Breed show judges could improve dogs’ health by using their ability to detect subtle differences in head shapes of Cavalier King Charles spaniels, a new study by the School of Veterinary Science at the University of Surrey reports.
During the study, led by Professor Clare Rusbridge and published in the Veterinary Record, dog breed show judges based in Sweden and the UK used a checklist devised by researchers to identify different head shapes (modern or traditional) in Cavalier King Charles spaniels that have previously been identified as risk factors for Chiari malformation and syringomyelia .
Changes in head conformation in Cavalier King Charles spaniels have led to an ‘exaggerated head’ with large forward-facing eyes, which is more popular with the pet-buying public. This recent change in shape is significantly different to traditional breed standard, and current research has shown that it increases the risk of developing Chiari malformation and syringomyelia.
Chiari malformation is an abnormality in the skull, making it smaller, and impacting on the brain to alter the flow of cerebrospinal fluid; this results in a collection of fluid pockets within the spinal cord. These fluid pockets are commonly known as syringomyelia and over time can cause irreversible damage to a dog’s spinal cord.
In the study, breed show judges were asked to decide whether the head shape of 13 Cavalier King Charles spaniels was “moderate” (traditional) or “exaggerated” (modern). This assessment was compared to measurements of the dogs’ heads and subsequent MRI scan results identifying the presence of syringomyelia. Individual judges varied in their ability (20 per cent to 80 per cent) to match head shape with syringomyelia status, showing that visual assessment was possible.

================

▸ What the exercise asks:
Could you continue the passage about show judges and Cavalier King Charles spaniel head shapes from the point where it stops? You can leave the rows out of this.

================

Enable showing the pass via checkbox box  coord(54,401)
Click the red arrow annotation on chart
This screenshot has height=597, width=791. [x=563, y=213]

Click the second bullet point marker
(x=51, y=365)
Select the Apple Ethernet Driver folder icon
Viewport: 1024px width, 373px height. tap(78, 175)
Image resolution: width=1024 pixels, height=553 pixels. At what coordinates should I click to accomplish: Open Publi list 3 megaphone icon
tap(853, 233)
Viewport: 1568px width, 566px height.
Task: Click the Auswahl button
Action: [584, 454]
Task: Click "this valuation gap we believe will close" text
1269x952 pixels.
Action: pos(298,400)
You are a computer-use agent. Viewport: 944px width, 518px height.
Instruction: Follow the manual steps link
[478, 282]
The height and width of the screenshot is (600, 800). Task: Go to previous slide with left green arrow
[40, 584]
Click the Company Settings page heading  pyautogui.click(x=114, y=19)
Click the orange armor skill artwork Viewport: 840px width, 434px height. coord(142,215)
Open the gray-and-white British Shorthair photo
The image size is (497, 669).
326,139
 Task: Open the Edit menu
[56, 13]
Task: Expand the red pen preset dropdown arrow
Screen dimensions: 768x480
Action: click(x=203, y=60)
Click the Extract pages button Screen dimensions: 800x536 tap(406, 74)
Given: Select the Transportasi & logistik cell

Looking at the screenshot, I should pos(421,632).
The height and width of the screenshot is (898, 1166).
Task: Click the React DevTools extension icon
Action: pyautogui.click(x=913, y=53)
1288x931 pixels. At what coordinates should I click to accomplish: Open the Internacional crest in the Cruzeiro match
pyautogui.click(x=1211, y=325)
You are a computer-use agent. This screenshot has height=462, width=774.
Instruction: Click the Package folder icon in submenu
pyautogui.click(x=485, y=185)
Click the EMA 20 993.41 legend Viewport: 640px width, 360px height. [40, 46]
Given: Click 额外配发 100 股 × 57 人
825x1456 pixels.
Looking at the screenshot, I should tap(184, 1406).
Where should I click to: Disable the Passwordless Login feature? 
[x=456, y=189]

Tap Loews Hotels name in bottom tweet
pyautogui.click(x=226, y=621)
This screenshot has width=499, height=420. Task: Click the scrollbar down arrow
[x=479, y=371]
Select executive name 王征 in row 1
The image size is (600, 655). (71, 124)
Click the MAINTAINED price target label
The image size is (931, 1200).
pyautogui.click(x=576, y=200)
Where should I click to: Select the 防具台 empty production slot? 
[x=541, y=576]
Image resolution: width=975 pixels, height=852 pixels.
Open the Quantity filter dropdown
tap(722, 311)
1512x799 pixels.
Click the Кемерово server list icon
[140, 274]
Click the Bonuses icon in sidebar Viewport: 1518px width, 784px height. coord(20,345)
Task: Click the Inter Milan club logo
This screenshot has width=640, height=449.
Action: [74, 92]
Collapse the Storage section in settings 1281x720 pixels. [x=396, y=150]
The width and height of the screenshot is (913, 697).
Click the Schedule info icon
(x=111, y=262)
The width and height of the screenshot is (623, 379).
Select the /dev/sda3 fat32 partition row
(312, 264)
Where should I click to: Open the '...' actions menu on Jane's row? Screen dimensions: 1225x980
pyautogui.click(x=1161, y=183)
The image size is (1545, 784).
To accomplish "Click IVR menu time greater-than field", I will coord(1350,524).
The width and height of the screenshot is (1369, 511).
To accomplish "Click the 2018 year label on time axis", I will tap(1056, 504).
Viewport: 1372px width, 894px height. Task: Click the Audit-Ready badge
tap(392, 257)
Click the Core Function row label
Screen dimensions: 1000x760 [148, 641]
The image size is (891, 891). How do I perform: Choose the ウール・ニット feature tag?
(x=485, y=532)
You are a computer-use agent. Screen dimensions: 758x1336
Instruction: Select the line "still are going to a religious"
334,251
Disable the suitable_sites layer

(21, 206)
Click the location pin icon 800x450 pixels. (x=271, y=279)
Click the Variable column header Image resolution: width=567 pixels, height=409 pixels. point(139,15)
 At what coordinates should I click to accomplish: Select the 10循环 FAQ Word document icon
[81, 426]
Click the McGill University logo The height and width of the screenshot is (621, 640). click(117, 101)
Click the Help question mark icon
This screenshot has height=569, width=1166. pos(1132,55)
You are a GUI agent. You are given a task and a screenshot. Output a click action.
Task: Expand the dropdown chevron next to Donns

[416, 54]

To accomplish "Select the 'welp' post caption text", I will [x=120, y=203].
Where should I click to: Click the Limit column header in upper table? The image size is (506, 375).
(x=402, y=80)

================

▸ Written response:
Professor Clare Rusbridge, Chief Neurologist at Fitzpatrick Referrals and Professor in Veterinary Neurology at the University of Surrey, commented: “Breed show judges are the considered experts in assessing the shape of a dog’s head. In selecting the champions of the breed they have great influence in determining what shape of head other breeders and the pet buying public will desire.
“If we are able to show what facial and head characteristics are risky for dogs’ health then we can inform breed show judges who in turn can improve the health of the breed. To this end we plan to continue our work in conjunction with facial recognition and medical imaging experts at the Centre for Vision, Speech and Signal Processing at the University of Surrey.”
The project, organised by Dr Susan Knowler, a Research Fellow at the University of Surrey, was supported by the UK Companion Cavalier Club. Lena Gillstedt coordinated the Swedish arm of the project, Professor Holger Volk (University of Veterinary Medicine, Hannover) provided expertise in MRI interpretation and Dr Thomas Mitchell (Cranbrook Veterinary Centre) made detailed measurements of the dogs’ heads. The investigation was funded by the Swedish Kennel Club and Cavalier Matters charity (UK) and Cavalier Health Fund (USA).